Roter Ochse was the office of Stasi departments VIII (observation and investigation), IX (investigations), and XIV (pre-trial and penal detention), and working-group XXII (counter-terrorism), for the district of Halle. Almost 10,000 people were interned by the Stasi at Roter Ochse.

=== Federal Republic of Germany ===
Roter Ochse is now a correctional facility (JVA Halle I).

== Memorial ==
Since February 15, 1996, there has been a memorial for victims of political persecution from 1933 to 1945 and 1945–1989 in Roter Ochse, in the former Nazi execution building, which had been converted into an interrogation facility by the Stasi. The memorial is intended as a place for education and research as well as a place of mourning, remembrance, and commemoration.

== Sources ==

- Fricke, Kurt. 1997. Die Justizvollzugsanstalt „Roter Ochse“ Halle/Saale 1933–1945. Eine Dokumentation. Magdeburg: Ministerium des Innern des Landes Sachsen-Anhalt, Magdeburg (Gedenkstätten und Gedenkstättenarbeit im Land Sachsen-Anhalt 3).
- Viebig, Michael. 1998. Das Zuchthaus Halle/Saale als Richtstätte der nationalsozialistischen Justiz (1942 bis 1945).
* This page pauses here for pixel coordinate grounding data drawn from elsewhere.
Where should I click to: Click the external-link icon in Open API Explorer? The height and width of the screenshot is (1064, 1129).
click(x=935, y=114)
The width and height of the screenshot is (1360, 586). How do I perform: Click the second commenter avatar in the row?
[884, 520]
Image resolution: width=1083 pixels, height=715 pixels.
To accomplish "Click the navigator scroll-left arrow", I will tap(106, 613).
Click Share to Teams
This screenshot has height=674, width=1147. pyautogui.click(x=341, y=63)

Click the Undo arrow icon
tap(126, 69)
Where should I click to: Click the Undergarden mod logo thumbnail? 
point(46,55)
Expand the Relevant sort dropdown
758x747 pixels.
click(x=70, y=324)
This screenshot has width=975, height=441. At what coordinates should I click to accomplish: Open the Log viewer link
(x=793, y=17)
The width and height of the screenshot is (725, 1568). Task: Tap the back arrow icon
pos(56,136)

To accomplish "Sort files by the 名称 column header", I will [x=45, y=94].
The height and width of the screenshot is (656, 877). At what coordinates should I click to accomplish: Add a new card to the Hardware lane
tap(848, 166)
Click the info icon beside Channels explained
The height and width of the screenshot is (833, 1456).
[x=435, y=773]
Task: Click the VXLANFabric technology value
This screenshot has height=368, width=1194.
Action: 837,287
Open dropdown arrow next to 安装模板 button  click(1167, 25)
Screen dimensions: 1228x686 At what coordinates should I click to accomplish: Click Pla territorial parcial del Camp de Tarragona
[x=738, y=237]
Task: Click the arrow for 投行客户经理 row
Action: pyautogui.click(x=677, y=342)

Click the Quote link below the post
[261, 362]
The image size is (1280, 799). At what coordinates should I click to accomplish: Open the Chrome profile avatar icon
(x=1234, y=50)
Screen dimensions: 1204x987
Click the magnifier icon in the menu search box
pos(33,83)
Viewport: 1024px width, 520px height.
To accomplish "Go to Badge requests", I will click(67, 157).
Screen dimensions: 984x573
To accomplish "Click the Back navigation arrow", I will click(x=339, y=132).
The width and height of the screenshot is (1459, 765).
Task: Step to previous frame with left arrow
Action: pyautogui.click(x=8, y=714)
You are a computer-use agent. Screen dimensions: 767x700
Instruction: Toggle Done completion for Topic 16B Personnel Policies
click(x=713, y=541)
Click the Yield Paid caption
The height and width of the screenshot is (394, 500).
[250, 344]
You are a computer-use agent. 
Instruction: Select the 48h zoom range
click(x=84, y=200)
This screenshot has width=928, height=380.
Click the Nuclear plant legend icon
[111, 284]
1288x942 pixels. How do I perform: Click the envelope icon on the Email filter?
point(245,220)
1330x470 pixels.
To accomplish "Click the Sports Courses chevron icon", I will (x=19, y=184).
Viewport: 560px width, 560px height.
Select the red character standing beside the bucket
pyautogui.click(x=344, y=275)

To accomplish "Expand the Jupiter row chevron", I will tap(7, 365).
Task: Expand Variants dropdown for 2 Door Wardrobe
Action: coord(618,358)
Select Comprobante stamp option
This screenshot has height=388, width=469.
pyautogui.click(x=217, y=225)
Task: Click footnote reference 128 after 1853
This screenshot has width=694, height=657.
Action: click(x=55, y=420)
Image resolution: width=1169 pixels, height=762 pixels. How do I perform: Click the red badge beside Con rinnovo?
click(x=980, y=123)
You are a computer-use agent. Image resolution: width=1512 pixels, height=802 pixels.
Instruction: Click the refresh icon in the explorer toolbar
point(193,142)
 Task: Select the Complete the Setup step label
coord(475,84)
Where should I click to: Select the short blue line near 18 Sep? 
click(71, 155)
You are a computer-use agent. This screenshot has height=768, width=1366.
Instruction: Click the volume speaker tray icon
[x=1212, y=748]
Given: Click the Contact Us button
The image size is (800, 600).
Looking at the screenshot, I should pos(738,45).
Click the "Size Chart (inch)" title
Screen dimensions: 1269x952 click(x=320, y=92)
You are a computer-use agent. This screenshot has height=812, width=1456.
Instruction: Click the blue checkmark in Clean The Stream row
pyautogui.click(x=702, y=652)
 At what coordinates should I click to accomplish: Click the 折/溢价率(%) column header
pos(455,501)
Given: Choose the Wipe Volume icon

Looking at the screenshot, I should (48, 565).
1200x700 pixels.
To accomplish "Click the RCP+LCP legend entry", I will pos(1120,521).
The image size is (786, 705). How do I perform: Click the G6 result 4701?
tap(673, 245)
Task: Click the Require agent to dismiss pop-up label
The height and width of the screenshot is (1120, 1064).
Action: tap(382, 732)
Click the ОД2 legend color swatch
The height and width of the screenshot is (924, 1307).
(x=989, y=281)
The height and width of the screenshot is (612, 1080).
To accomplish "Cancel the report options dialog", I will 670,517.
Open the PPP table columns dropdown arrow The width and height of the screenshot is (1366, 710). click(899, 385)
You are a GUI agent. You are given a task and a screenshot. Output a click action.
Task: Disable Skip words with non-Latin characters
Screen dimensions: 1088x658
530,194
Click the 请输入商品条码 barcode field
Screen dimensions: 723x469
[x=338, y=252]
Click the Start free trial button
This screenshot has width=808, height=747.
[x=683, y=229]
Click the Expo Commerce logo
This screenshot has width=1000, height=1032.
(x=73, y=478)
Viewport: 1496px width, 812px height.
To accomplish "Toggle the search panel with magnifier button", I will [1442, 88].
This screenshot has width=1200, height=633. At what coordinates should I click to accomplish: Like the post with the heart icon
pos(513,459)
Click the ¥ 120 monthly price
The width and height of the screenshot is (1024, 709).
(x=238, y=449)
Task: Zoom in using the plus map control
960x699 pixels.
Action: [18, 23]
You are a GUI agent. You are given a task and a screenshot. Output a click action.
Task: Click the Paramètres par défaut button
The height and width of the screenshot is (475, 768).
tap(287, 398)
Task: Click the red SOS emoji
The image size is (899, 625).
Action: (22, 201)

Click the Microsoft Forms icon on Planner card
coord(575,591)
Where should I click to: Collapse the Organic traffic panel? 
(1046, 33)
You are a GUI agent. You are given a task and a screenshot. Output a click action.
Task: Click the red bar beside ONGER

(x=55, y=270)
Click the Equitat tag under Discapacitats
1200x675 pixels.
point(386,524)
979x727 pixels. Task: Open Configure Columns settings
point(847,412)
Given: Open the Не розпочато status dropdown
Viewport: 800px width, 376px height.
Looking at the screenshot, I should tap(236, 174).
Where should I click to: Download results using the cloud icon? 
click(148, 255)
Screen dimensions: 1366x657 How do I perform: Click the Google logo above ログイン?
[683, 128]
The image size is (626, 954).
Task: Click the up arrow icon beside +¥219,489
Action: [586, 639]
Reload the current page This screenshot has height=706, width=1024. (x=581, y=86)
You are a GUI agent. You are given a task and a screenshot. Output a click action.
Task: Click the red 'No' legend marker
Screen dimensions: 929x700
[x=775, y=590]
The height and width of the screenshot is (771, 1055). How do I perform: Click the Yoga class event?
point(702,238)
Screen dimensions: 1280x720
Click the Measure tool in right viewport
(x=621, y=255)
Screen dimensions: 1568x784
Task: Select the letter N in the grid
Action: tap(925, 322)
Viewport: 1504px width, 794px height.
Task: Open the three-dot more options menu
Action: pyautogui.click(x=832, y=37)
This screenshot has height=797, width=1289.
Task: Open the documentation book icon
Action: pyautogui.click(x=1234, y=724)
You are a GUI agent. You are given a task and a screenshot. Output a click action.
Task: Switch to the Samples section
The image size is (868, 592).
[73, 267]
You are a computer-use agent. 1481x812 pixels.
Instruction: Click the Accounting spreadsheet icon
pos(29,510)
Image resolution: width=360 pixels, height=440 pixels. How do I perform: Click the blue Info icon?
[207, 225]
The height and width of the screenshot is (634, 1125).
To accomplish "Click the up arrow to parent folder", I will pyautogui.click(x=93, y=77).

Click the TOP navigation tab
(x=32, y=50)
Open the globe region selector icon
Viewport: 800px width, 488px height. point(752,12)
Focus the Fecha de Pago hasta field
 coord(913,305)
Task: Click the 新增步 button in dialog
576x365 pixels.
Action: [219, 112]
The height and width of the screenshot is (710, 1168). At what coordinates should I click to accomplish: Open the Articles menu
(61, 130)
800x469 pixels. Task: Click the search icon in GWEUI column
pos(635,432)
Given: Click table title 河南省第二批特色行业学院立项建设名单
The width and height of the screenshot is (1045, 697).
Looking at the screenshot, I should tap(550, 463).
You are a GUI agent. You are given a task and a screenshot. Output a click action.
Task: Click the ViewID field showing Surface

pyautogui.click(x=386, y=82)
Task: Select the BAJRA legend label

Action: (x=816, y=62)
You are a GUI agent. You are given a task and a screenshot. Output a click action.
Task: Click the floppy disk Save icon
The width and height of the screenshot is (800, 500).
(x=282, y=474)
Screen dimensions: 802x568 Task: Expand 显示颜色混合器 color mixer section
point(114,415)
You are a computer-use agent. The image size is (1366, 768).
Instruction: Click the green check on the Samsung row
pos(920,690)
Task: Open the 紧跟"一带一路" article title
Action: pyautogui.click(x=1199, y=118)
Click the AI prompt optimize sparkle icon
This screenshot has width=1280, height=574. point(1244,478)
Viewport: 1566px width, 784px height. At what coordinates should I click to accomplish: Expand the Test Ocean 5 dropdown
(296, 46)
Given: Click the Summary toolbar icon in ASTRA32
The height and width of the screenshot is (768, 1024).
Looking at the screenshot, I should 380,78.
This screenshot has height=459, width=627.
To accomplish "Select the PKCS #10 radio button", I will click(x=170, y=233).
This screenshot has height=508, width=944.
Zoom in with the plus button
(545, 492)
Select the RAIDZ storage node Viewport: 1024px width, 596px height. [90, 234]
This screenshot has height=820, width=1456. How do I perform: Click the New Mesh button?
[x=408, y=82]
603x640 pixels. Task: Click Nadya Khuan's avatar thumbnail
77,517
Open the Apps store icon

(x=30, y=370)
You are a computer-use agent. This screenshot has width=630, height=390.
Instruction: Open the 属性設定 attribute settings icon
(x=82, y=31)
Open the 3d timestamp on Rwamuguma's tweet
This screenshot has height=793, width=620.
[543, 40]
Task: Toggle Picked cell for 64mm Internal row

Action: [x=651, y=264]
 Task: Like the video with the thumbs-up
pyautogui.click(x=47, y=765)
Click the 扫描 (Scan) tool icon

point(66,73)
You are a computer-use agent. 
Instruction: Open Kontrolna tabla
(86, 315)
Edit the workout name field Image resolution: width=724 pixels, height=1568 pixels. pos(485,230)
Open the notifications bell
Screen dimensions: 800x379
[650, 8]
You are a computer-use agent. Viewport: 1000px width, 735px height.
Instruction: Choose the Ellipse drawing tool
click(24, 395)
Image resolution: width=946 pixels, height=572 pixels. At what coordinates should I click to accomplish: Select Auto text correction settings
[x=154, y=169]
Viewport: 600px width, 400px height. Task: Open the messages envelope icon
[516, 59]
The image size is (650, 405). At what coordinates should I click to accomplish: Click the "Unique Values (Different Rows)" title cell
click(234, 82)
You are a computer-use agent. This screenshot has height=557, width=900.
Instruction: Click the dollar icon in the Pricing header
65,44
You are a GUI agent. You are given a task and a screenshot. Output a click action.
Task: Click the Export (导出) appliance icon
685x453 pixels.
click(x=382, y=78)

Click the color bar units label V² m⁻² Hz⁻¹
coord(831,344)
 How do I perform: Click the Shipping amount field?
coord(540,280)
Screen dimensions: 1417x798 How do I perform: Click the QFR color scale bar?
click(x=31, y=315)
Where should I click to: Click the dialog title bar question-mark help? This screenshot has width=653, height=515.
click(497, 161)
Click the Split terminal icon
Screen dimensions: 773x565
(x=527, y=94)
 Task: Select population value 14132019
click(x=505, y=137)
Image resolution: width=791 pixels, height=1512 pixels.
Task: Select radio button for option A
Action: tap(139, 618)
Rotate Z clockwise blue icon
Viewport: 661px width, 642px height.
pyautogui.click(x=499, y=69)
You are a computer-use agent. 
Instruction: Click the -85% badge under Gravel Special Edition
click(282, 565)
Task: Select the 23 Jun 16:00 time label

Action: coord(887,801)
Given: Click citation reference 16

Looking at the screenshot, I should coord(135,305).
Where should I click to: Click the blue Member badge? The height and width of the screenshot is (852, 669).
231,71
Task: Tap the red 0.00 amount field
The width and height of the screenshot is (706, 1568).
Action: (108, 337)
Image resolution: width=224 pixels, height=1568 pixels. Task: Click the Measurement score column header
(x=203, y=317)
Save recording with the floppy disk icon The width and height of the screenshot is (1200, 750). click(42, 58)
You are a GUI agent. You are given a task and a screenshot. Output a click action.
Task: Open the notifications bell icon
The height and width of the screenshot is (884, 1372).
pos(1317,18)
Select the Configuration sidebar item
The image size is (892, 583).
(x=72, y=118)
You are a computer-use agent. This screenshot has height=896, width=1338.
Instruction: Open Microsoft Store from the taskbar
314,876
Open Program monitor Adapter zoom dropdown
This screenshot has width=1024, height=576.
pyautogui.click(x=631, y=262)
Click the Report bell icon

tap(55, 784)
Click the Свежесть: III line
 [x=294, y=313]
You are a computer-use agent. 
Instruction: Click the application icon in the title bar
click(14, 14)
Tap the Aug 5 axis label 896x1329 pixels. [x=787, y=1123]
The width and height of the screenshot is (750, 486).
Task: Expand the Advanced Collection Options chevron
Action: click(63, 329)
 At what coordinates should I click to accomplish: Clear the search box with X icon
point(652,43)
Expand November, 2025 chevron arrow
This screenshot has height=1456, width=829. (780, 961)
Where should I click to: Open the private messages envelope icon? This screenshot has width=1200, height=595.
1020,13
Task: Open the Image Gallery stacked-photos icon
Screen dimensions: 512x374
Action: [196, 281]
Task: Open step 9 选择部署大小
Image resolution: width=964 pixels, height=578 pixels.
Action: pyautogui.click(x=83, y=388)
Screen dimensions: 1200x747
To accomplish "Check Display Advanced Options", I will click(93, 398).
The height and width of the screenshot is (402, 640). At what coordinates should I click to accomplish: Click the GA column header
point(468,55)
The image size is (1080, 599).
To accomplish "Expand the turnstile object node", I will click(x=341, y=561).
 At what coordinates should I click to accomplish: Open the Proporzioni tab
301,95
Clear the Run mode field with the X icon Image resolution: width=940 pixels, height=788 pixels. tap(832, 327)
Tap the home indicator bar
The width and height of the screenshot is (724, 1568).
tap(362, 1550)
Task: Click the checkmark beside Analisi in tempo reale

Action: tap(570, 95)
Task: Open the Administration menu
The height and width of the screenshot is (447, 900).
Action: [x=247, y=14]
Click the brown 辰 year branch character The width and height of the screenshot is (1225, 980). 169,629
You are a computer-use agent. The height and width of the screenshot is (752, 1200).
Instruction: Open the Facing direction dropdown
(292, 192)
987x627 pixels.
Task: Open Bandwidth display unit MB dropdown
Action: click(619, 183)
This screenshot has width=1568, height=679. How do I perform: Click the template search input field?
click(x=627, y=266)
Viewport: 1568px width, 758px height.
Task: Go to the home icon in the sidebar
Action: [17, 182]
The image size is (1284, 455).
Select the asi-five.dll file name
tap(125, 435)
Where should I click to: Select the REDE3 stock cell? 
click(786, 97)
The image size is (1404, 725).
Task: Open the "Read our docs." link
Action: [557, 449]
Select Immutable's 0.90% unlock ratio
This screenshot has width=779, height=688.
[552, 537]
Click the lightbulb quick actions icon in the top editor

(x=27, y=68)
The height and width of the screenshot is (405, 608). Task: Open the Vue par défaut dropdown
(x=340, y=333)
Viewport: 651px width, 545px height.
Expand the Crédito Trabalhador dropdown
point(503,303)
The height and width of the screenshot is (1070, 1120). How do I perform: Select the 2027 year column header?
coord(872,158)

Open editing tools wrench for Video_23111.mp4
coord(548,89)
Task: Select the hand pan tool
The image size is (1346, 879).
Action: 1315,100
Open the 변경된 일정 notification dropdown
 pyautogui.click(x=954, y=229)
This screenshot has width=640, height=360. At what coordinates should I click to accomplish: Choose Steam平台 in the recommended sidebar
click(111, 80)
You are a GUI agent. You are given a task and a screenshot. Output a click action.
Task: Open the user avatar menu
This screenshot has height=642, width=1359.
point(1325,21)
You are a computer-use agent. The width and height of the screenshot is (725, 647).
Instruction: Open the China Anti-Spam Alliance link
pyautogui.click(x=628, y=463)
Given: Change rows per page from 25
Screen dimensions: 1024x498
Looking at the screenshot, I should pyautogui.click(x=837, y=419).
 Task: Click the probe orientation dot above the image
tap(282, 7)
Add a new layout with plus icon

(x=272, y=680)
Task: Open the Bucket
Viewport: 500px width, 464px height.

Magdeburg: Ministerium des Innern des Landes Sachsen-Anhalt.
- Sperk, Alexander. 1998. Die MfS-Untersuchungshaftanstalt „Roter Ochse“ Halle/Saale von 1950 bis 1989. Eine Dokumentation. Magdeburg: Ministerium des Innern des Landes Sachsen-Anhalt.
- Fricke, Kurt. 2006. "Die Strafanstalt Roter Ochse in Halle 1933 bis 1989". In: Werner Freitag, Katrin Minner, Andreas Ranft (eds.), Geschichte der Stadt Halle. Volume 2: Halle im 19. und 20. Jahrhundert. Halle: Mitteldeutscher Verlag. pp. 415–431. ISBN 3-89812-383-9
- Bohse, Daniel, and Alexander Sperk (eds.). 2008. Der Rote Ochse Halle (Saale). Politische Justiz 1933–1945, 1945–1989. Berlin: Ch. Links Verlag. ISBN 978-3-86153-480-8 (Schriftenreihe der Stiftung Gedenkstätten Sachsen-Anhalt 1).